Отсутствие Франции ощущается всеми народами как зияние, как ущерб, как большое общечеловеческое горе. Отсутствие доблестной французской армии облегчило немцам их задачи. Отсутствие Французской республики с ее благородными традициями отразилось на климате Европы. Что позволило Франции вступить в ряды сражающихся наций? Сопротивление России. Оно разжало уста и законникам-парламентариям и епископам. Оно подняло французский народ.

Французы не хотят сидеть у моря и ждать погоды, не для этого они осуществили четыре революции. Их тщетно уговаривают ждать. Напрасно им говорят, что на берегу Ламанша немцы, что между Кале и Дувром пролив, что в Вашингтоне сидит посол маршала Петэна, мосье Анри. Французы слишком долго думали, что ждать — это значит победить. За эту лжемудрость они заплатили рабством, разорением, муками пленных, голодной смертью детей, расстрелянными заложниками. Теперь французы говорят: ждать — это значит погибнуть. С кораблями или без кораблей, с союзниками или без союзников, но Франция не может дольше ждать: бьет двенадцатый час.
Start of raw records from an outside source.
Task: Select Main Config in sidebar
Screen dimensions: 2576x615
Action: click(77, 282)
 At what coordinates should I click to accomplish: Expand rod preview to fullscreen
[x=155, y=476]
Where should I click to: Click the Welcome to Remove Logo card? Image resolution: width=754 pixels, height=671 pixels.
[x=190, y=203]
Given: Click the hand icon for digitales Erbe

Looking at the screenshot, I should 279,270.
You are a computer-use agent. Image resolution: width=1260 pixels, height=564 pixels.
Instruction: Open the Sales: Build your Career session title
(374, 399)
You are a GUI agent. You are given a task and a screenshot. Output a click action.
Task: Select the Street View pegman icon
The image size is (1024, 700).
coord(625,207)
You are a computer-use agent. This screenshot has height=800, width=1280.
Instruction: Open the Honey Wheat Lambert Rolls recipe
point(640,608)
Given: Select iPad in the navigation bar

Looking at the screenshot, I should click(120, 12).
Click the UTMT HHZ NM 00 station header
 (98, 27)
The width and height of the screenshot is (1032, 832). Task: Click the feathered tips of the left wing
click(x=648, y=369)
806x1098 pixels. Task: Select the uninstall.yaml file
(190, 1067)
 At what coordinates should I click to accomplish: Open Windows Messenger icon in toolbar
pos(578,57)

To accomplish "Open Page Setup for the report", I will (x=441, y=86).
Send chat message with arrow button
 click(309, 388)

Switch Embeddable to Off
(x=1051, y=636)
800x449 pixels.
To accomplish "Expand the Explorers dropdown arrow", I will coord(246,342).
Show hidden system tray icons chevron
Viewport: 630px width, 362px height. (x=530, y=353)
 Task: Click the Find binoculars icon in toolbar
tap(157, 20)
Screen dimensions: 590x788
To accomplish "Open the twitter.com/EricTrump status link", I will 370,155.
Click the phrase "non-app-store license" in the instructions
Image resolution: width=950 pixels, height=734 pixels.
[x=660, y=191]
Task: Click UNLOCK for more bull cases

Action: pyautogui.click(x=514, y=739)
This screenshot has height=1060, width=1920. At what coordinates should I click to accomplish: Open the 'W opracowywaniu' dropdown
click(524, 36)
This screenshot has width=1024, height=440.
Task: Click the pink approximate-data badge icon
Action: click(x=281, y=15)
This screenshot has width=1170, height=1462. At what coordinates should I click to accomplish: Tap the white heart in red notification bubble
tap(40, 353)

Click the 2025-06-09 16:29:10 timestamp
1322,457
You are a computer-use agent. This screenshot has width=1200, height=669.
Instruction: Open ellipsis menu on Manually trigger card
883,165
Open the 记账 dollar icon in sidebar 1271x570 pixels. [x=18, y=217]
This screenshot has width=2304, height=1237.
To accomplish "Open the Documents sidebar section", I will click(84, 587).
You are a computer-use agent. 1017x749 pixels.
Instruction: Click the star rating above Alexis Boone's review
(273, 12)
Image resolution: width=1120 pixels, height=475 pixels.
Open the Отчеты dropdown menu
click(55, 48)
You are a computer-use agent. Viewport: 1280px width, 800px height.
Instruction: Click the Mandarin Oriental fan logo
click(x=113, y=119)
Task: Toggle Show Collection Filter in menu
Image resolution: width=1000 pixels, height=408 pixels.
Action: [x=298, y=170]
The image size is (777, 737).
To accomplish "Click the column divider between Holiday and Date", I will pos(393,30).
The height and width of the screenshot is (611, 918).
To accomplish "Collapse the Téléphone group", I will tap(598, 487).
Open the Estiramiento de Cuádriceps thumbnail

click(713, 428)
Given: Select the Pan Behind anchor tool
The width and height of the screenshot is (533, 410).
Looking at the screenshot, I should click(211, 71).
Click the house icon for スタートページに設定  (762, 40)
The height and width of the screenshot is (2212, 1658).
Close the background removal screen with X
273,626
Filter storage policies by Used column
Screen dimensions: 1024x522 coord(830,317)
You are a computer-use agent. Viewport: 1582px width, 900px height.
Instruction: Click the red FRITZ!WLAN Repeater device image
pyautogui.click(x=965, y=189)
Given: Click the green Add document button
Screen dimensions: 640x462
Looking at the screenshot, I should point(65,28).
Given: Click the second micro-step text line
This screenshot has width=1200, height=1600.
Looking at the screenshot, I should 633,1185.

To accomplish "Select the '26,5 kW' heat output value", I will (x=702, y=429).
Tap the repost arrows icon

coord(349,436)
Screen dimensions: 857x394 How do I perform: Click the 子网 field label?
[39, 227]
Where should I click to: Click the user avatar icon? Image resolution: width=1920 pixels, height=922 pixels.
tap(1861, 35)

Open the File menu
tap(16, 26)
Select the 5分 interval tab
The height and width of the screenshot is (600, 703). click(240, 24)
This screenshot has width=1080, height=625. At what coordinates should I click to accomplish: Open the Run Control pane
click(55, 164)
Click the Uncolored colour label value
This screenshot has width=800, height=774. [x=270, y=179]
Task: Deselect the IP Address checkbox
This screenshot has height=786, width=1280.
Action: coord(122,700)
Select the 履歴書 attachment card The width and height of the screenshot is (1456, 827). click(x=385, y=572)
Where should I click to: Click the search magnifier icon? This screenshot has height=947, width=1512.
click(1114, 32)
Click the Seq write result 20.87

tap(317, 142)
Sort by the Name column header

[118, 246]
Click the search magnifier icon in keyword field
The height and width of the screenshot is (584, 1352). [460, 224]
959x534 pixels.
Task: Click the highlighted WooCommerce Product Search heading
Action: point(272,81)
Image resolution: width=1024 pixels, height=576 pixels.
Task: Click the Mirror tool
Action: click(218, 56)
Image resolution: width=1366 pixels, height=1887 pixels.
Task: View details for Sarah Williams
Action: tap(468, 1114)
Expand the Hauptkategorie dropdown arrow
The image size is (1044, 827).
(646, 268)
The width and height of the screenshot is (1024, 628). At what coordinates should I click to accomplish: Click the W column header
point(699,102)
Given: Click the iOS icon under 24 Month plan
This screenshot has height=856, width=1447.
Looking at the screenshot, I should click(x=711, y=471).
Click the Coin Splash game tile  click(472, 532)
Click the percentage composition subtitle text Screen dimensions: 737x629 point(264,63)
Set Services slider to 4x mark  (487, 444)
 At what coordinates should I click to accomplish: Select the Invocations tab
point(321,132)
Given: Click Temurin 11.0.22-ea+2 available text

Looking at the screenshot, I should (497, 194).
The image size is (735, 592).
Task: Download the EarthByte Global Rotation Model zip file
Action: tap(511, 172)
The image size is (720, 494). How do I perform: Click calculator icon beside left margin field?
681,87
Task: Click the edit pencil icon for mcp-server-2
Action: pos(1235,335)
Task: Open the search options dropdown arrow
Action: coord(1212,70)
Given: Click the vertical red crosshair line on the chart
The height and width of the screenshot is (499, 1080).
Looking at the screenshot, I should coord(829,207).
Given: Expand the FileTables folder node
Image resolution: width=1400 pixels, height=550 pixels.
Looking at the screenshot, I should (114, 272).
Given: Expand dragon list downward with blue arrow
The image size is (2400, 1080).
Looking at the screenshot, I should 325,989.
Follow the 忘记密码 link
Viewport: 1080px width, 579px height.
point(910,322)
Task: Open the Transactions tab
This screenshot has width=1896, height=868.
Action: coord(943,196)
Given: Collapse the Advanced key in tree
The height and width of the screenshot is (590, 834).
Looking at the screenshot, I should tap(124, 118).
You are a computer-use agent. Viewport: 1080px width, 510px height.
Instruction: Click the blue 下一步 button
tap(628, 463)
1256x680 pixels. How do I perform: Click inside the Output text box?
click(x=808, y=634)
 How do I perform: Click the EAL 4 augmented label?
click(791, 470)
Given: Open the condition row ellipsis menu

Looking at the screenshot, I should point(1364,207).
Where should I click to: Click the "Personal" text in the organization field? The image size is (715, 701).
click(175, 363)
Сегодня, 20 сентября 1942 года, исполняется стопятидесятая годовщина битвы при Вальми. Эту битву выиграла французская революция. Эту битву выиграла молодая Французская республика. Это была победа над немцами: победа Франции, и победа свободы. Французский народ решил ознаменовать в этом году годовщину победы. Слово «Вальми» подымает душу, зовет в бой. Все знают эпопею буквы «В». Французы говорят: «В — как Вальми. В — как Верден». Бывший защитник Вердена, маршал, продавший свою шпагу, молчит. Что ему ответить? Неужто сказать: «В — как Виши?»